INPUT = "https://%s:%s@%s" % (USER, PWD, ENV)
######################################
OUTPUT = "%s/output" % WORKING_DIR
######################################
if not os.path.isdir(OUTPUT):
os.mkdir(OUTPUT)
CMD = "%s/multielasticdump --direction=dump --input=%s --output=%s --match=\'%s\' --noRefresh --limit 5000 --parallel=6 --intervalCap=25 --scrollTime=60m --ignoreChildError &> %s" % (DUMP_PATH, INPUT, OUTPUT, INDICES, DUMP_LOG)
# Environment variable required by elasticdump
os.environ["NODE_TLS_REJECT_UNAUTHORIZED"] = "0"
start = time.time()
os.system(CMD)
elapsed = time.time() - start
SEPARATOR = "============================"
log = open(DUMP_LOG, "a")
log.write(SEPARATOR + "\nCommand executed:\n" + CMD + "\n\n")
log.write(SEPARATOR + "\nDump completed.\n")
log.write("Elapsed time: "+str(elapsed)+" seconds\n" + SEPARATOR)
Prove it worked
After the dump finishes:
- Check the dump log for errors.
- Confirm the output directory contains files for the expected indices.

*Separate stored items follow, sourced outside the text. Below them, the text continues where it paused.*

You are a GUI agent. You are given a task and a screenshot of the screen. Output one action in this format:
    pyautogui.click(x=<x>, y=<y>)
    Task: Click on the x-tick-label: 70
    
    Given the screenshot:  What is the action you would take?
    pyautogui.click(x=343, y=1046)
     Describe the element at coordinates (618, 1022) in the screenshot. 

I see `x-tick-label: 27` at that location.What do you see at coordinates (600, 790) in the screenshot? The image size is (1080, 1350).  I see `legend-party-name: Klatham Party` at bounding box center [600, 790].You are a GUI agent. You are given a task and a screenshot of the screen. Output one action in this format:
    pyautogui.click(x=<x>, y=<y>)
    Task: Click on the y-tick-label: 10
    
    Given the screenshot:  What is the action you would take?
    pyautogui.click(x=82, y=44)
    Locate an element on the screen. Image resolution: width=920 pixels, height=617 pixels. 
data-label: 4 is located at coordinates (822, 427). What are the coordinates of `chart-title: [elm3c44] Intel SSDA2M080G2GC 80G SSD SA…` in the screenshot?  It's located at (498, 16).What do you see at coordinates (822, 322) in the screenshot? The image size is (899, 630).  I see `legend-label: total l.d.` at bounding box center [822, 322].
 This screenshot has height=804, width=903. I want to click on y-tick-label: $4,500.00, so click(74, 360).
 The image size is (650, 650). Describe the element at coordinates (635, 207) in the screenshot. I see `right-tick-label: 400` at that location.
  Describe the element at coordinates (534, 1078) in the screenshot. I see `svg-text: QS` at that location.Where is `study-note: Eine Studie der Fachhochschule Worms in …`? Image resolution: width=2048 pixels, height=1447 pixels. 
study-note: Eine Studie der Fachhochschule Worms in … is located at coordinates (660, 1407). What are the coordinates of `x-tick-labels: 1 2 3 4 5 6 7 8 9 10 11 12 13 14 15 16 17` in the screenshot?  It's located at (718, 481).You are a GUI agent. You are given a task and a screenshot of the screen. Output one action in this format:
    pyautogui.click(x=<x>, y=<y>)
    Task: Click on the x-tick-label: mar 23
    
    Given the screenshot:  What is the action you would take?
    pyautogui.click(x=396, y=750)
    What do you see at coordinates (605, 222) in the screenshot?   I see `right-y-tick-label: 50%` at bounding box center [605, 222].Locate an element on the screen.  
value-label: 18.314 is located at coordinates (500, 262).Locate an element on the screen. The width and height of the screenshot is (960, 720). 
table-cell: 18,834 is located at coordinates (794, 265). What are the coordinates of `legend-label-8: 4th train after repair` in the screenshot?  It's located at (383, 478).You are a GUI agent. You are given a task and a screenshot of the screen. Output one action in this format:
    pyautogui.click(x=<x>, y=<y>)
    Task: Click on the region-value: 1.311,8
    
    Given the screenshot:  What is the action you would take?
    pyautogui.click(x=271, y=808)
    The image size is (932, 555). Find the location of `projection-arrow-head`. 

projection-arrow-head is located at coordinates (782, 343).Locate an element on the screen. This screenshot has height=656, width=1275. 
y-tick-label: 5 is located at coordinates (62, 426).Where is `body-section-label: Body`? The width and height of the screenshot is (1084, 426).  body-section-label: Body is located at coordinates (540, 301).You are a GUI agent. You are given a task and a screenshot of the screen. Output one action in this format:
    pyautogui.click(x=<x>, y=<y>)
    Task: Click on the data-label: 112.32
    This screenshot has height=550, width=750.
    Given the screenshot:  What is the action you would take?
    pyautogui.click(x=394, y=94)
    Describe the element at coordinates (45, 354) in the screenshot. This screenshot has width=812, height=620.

- Spot-check the dumped data before deleting or moving anything.
- Keep the index pattern, command, output path, and elapsed time with your records.
Uploading Data to OpenSearch
The script above is easily modified to load data back to an OpenSearch instance. Here's a sample command to upload data to a running OpenSearch instance:
multielasticdump --direction=load \
--input=/path/to/dumped/data \
--output=https://replace-with-opensearch-user:replace-with-opensearch-password@elasticsearch.stage.apatil.developers.oracledx.com \
--match='^.*myIndex-2019.11.*$' \
--limit=5000 \
--parallel=6 \
--intervalCap=25
Self-check before escalation
Most download questions can be resolved by checking the index pattern, credentials, local storage, and dump log. If Elasticdump does not behave as expected, check and collect:
- Sauron OpenSearch endpoint.
- Index names or index pattern.
- Direction:
dumporload. - Output path.
- Local disk space available.
- Authentication method used.
- Exact Elasticdump command, with secrets removed.
- Dump log excerpt, with secrets removed.
- Start time and elapsed time.
- Recent credential, index, retention, or network changes.
- Checks completed.
- Production impact, if any.
Do not paste OpenSearch passwords, bearer tokens, private keys, or other secrets in Slack.